-------- Raw records --------

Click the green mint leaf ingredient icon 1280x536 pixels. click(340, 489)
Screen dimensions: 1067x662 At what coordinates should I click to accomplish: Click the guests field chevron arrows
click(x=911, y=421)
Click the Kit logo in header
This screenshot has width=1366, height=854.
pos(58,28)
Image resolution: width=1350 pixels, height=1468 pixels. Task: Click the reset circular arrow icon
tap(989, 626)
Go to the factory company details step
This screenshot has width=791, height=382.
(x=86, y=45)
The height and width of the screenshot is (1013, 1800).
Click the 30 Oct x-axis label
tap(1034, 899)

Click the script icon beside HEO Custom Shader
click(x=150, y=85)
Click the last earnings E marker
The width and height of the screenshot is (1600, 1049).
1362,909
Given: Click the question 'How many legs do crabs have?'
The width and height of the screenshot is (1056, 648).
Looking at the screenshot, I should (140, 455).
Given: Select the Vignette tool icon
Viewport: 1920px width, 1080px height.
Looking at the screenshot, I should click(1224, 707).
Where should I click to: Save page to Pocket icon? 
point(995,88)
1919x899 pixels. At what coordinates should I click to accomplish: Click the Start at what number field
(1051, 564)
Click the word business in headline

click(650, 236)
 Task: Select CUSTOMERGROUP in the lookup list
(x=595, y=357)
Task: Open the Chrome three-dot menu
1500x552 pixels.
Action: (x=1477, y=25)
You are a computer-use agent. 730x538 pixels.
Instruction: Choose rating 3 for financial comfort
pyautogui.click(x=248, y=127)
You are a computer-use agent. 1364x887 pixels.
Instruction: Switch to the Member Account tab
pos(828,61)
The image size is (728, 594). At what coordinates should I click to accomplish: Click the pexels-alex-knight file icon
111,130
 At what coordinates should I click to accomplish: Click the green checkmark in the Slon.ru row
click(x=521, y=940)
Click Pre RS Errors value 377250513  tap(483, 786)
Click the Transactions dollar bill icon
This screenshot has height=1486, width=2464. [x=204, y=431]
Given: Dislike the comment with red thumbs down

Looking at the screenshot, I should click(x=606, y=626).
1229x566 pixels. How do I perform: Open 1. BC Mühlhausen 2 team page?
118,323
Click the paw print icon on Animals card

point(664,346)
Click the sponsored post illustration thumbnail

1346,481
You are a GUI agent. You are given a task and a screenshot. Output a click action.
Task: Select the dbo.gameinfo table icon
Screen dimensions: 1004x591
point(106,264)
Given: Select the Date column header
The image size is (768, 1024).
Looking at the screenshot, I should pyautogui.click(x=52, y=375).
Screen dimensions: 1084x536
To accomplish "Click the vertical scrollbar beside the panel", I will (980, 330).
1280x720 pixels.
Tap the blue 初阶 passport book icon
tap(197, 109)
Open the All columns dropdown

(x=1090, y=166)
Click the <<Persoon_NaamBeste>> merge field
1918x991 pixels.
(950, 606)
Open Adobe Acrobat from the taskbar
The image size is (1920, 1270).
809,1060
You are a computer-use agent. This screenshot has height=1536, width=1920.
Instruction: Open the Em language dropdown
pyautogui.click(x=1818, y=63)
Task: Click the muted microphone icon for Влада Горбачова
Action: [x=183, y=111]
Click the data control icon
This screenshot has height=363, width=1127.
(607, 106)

--------

**What you are asked to do**
Quote all of the records above verbatim, line for line.

**Answer in full**
Click the green mint leaf ingredient icon 1280x536 pixels. click(340, 489)
Screen dimensions: 1067x662 At what coordinates should I click to accomplish: Click the guests field chevron arrows
click(x=911, y=421)
Click the Kit logo in header
This screenshot has width=1366, height=854.
pos(58,28)
Image resolution: width=1350 pixels, height=1468 pixels. Task: Click the reset circular arrow icon
tap(989, 626)
Go to the factory company details step
This screenshot has width=791, height=382.
(x=86, y=45)
The height and width of the screenshot is (1013, 1800).
Click the 30 Oct x-axis label
tap(1034, 899)

Click the script icon beside HEO Custom Shader
click(x=150, y=85)
Click the last earnings E marker
The width and height of the screenshot is (1600, 1049).
1362,909
Given: Click the question 'How many legs do crabs have?'
The width and height of the screenshot is (1056, 648).
Looking at the screenshot, I should (140, 455).
Given: Select the Vignette tool icon
Viewport: 1920px width, 1080px height.
Looking at the screenshot, I should click(1224, 707).
Where should I click to: Save page to Pocket icon? 
point(995,88)
1919x899 pixels. At what coordinates should I click to accomplish: Click the Start at what number field
(1051, 564)
Click the word business in headline

click(650, 236)
 Task: Select CUSTOMERGROUP in the lookup list
(x=595, y=357)
Task: Open the Chrome three-dot menu
1500x552 pixels.
Action: (x=1477, y=25)
You are a computer-use agent. 730x538 pixels.
Instruction: Choose rating 3 for financial comfort
pyautogui.click(x=248, y=127)
You are a computer-use agent. 1364x887 pixels.
Instruction: Switch to the Member Account tab
pos(828,61)
The image size is (728, 594). At what coordinates should I click to accomplish: Click the pexels-alex-knight file icon
111,130
 At what coordinates should I click to accomplish: Click the green checkmark in the Slon.ru row
click(x=521, y=940)
Click Pre RS Errors value 377250513  tap(483, 786)
Click the Transactions dollar bill icon
This screenshot has height=1486, width=2464. [x=204, y=431]
Given: Dislike the comment with red thumbs down

Looking at the screenshot, I should click(x=606, y=626).
1229x566 pixels. How do I perform: Open 1. BC Mühlhausen 2 team page?
118,323
Click the paw print icon on Animals card

point(664,346)
Click the sponsored post illustration thumbnail

1346,481
You are a GUI agent. You are given a task and a screenshot. Output a click action.
Task: Select the dbo.gameinfo table icon
Screen dimensions: 1004x591
point(106,264)
Given: Select the Date column header
The image size is (768, 1024).
Looking at the screenshot, I should pyautogui.click(x=52, y=375).
Screen dimensions: 1084x536
To accomplish "Click the vertical scrollbar beside the panel", I will (980, 330).
1280x720 pixels.
Tap the blue 初阶 passport book icon
tap(197, 109)
Open the All columns dropdown

(x=1090, y=166)
Click the <<Persoon_NaamBeste>> merge field
1918x991 pixels.
(950, 606)
Open Adobe Acrobat from the taskbar
The image size is (1920, 1270).
809,1060
You are a computer-use agent. This screenshot has height=1536, width=1920.
Instruction: Open the Em language dropdown
pyautogui.click(x=1818, y=63)
Task: Click the muted microphone icon for Влада Горбачова
Action: [x=183, y=111]
Click the data control icon
This screenshot has height=363, width=1127.
(607, 106)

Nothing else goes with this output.